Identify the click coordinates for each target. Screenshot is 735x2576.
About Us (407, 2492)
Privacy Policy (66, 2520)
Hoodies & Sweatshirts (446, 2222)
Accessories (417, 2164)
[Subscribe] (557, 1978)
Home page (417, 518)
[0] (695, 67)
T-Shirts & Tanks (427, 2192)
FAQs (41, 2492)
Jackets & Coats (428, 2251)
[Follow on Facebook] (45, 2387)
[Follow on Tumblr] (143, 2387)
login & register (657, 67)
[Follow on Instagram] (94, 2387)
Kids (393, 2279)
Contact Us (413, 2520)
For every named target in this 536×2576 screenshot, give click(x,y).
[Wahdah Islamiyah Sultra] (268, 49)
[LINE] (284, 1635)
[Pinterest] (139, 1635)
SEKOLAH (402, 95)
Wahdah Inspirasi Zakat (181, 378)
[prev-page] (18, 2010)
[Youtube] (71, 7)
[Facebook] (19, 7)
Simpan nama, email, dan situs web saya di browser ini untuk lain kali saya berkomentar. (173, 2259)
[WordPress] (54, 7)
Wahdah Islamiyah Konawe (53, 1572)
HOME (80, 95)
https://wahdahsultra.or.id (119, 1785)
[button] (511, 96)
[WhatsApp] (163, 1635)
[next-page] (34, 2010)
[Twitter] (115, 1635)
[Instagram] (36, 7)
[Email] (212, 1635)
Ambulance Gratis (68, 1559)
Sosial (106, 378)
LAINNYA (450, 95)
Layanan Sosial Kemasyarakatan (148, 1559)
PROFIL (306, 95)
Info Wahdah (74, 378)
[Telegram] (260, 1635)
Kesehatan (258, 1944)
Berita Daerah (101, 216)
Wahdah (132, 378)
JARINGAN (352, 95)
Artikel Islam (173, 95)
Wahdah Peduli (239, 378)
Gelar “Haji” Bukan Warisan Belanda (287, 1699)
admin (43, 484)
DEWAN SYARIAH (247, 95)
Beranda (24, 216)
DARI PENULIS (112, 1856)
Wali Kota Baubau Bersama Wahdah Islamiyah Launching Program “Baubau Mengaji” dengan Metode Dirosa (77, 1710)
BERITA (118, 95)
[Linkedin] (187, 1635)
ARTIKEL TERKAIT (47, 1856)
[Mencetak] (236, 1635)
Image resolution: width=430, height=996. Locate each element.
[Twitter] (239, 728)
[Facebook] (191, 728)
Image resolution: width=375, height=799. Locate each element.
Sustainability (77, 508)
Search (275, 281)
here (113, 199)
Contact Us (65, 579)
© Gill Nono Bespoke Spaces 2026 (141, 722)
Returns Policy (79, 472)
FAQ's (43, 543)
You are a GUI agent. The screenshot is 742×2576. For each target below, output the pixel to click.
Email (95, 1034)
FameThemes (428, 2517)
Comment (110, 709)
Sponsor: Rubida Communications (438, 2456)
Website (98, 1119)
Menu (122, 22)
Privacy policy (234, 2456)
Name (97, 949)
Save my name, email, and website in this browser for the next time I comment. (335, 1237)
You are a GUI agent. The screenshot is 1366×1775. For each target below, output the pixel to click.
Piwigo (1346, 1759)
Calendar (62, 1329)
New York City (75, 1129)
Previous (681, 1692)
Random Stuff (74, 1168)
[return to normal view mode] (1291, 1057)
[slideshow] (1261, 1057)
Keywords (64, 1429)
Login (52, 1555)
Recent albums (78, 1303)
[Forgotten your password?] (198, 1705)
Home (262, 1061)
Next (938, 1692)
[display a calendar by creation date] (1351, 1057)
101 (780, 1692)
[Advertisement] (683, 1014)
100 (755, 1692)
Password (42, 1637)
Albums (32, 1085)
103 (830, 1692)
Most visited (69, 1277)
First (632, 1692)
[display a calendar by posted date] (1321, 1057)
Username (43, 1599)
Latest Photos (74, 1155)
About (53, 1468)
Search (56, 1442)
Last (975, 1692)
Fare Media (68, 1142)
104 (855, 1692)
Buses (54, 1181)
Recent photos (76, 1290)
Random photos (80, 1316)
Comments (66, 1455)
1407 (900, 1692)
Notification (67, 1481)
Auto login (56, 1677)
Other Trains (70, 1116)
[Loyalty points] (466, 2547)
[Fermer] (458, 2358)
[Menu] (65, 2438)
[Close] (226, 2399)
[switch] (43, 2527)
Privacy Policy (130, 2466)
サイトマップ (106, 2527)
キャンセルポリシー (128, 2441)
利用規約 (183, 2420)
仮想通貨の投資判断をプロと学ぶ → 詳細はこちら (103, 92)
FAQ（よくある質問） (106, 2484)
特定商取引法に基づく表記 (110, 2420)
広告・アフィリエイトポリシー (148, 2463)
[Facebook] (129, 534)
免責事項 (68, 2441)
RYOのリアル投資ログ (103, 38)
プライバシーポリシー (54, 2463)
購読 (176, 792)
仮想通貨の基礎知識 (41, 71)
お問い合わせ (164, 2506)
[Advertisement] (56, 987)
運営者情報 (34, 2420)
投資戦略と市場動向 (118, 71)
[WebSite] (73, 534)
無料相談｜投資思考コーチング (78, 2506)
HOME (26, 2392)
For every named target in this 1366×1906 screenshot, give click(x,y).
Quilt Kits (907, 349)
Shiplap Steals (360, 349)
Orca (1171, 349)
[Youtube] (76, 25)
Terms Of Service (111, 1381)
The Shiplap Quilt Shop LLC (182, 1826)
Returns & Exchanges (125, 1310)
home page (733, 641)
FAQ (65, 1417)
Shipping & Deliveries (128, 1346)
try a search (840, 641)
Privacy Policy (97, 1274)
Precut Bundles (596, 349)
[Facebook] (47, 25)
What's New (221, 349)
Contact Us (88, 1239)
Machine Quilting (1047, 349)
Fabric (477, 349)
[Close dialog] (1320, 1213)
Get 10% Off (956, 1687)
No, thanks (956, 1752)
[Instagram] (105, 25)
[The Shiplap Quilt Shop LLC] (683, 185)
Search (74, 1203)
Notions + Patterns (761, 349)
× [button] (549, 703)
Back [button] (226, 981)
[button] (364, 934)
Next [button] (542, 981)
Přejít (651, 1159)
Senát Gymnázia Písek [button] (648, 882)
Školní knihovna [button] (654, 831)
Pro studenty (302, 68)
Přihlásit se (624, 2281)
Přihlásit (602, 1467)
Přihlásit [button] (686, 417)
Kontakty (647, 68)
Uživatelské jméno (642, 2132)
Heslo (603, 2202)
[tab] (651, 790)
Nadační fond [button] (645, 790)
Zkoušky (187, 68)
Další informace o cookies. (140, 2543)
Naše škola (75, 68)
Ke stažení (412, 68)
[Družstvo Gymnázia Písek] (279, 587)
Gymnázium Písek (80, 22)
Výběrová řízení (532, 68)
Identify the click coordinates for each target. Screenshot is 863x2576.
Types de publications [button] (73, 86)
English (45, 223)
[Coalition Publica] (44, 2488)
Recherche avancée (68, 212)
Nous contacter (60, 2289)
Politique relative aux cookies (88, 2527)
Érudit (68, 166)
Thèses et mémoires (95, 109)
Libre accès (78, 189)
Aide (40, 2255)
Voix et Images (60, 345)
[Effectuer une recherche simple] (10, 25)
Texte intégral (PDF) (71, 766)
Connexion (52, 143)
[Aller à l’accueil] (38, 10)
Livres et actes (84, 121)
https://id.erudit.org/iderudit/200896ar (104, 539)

####################

▸ **Problem to solve**: Using the entries above, output exactly the lines between the line holding "Belanda (287, 1699)" and the line holding "[return to normal view mode] (1291, 1057)", end lines included, and nothing more.

▸ **Solution for this problem**:
Gelar “Haji” Bukan Warisan Belanda (287, 1699)
admin (43, 484)
DEWAN SYARIAH (247, 95)
Beranda (24, 216)
DARI PENULIS (112, 1856)
Wali Kota Baubau Bersama Wahdah Islamiyah Launching Program “Baubau Mengaji” dengan Metode Dirosa (77, 1710)
BERITA (118, 95)
[Linkedin] (187, 1635)
ARTIKEL TERKAIT (47, 1856)
[Mencetak] (236, 1635)
Image resolution: width=430, height=996. Locate each element.
[Twitter] (239, 728)
[Facebook] (191, 728)
Image resolution: width=375, height=799. Locate each element.
Sustainability (77, 508)
Search (275, 281)
here (113, 199)
Contact Us (65, 579)
© Gill Nono Bespoke Spaces 2026 (141, 722)
Returns Policy (79, 472)
FAQ's (43, 543)
You are a GUI agent. The screenshot is 742×2576. For each target below, output the pixel to click.
Email (95, 1034)
FameThemes (428, 2517)
Comment (110, 709)
Sponsor: Rubida Communications (438, 2456)
Website (98, 1119)
Menu (122, 22)
Privacy policy (234, 2456)
Name (97, 949)
Save my name, email, and website in this browser for the next time I comment. (335, 1237)
You are a GUI agent. The screenshot is 1366×1775. For each target below, output the pixel to click.
Piwigo (1346, 1759)
Calendar (62, 1329)
New York City (75, 1129)
Previous (681, 1692)
Random Stuff (74, 1168)
[return to normal view mode] (1291, 1057)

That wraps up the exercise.